Tindakan oknum tersebut jelas memenuhi unsur pelanggaran pidana, dan jika dibiarkan, hanya akan menambah panjang daftar kekerasan terhadap jurnalis di Indonesia.

Ketidakpahaman atau Kesengajaan ?
Kekerasan terhadap wartawan bukan sekadar persoalan individu, melainkan menunjukkan pola relasi yang timpang antara institusi kepolisian dan pers. Tindakan oknum Kanit tersebut menimbulkan pertanyaan:
apakah ini akibat ketidakpahaman aparat terhadap aturan tentang kebebasan pers, ataukah memang disengaja untuk menghambat transparansi penegakan hukum?
Kedua kemungkinan ini sama-sama mencemaskan.
Polisi, sebagai penegak hukum, semestinya menjadi pihak yang paling memahami pentingnya keberadaan pers dalam mengawasi dan memberikan informasi kepada masyarakat.
Namun, insiden ini justru menunjukkan sebaliknya. Alih-alih menjadi mitra transparansi, tindakan oknum polisi menggambarkan resistensi terhadap kontrol publik, seolah penegakan hukum harus berjalan dalam ruang tertutup.
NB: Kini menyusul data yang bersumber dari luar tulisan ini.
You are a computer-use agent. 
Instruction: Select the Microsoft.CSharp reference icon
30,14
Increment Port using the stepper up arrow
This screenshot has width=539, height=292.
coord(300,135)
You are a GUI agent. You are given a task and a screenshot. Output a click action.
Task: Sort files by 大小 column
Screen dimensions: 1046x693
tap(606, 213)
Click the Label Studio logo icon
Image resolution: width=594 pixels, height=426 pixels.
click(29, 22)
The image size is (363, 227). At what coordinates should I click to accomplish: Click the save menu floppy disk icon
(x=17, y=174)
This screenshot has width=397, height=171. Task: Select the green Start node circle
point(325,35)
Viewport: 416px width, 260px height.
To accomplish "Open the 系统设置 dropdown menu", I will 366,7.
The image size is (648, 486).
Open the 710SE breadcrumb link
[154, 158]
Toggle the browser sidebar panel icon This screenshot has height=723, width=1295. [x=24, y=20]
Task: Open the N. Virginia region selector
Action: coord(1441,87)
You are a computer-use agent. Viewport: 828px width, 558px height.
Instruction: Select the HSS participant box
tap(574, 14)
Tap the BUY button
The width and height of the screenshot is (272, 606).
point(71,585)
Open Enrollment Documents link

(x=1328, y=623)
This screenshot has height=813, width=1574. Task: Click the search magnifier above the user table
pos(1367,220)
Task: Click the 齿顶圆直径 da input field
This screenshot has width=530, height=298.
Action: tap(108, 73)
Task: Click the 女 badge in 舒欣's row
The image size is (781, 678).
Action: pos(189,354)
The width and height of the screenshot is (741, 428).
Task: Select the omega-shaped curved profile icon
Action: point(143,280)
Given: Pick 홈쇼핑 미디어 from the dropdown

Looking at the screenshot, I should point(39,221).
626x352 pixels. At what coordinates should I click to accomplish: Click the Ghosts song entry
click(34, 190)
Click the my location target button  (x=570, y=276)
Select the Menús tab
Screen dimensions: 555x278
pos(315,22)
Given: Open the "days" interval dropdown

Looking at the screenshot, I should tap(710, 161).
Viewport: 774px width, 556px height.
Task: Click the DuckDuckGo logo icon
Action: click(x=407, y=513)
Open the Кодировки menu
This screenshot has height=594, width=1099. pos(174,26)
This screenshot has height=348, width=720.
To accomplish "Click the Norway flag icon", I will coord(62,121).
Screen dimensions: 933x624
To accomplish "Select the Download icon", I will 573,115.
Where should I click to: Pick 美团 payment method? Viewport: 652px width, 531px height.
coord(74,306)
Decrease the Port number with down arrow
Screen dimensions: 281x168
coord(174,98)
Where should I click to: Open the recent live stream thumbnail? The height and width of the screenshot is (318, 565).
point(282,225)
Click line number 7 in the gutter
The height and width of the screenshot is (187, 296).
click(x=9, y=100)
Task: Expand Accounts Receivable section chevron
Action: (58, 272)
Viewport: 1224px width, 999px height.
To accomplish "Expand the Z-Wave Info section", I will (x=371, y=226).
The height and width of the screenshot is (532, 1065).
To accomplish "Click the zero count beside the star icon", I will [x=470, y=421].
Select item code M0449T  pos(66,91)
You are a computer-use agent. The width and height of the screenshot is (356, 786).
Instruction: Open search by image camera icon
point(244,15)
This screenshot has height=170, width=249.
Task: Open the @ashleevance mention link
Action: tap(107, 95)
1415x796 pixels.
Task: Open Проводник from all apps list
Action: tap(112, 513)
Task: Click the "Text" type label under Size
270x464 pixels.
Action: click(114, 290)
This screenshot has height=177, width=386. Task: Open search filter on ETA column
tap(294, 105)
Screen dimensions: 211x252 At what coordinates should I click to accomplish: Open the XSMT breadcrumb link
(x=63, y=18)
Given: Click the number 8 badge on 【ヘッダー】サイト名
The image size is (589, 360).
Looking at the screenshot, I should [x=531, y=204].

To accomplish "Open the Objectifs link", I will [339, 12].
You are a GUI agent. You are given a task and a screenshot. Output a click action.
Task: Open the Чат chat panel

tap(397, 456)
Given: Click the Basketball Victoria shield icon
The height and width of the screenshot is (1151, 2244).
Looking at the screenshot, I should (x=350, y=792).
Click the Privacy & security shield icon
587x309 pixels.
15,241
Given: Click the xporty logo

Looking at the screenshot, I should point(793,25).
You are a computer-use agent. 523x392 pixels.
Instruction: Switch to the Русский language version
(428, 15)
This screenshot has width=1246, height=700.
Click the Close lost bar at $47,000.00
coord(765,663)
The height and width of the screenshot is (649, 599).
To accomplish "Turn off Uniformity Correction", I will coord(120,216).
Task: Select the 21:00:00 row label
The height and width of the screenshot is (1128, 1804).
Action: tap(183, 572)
Kekerasan terhadap wartawan tidak hanya melukai individu yang menjadi korban, tetapi juga menjadi ancaman serius bagi kebebasan pers dan hak masyarakat untuk mendapatkan informasi.
Pers adalah pilar keempat demokrasi, yang berfungsi mengawasi kekuasaan dan memastikan transparansi. Ketika aparat penegak hukum justru menjadi aktor yang menghalangi kerja jurnalistik, maka fungsi ini menjadi lumpuh.
Kasus di Gorontalo ini bukan hanya pelanggaran hukum, tetapi juga mencerminkan resistensi aparat terhadap pengawasan publik.
Penegakan hukum yang dilakukan di bawah bayang-bayang intimidasi dan kekerasan terhadap jurnalis menunjukkan bahwa aparat belum siap bekerja secara transparan.
Hal ini menggerogoti kepercayaan masyarakat terhadap institusi kepolisian yang seharusnya menjadi garda terdepan dalam menegakkan keadilan.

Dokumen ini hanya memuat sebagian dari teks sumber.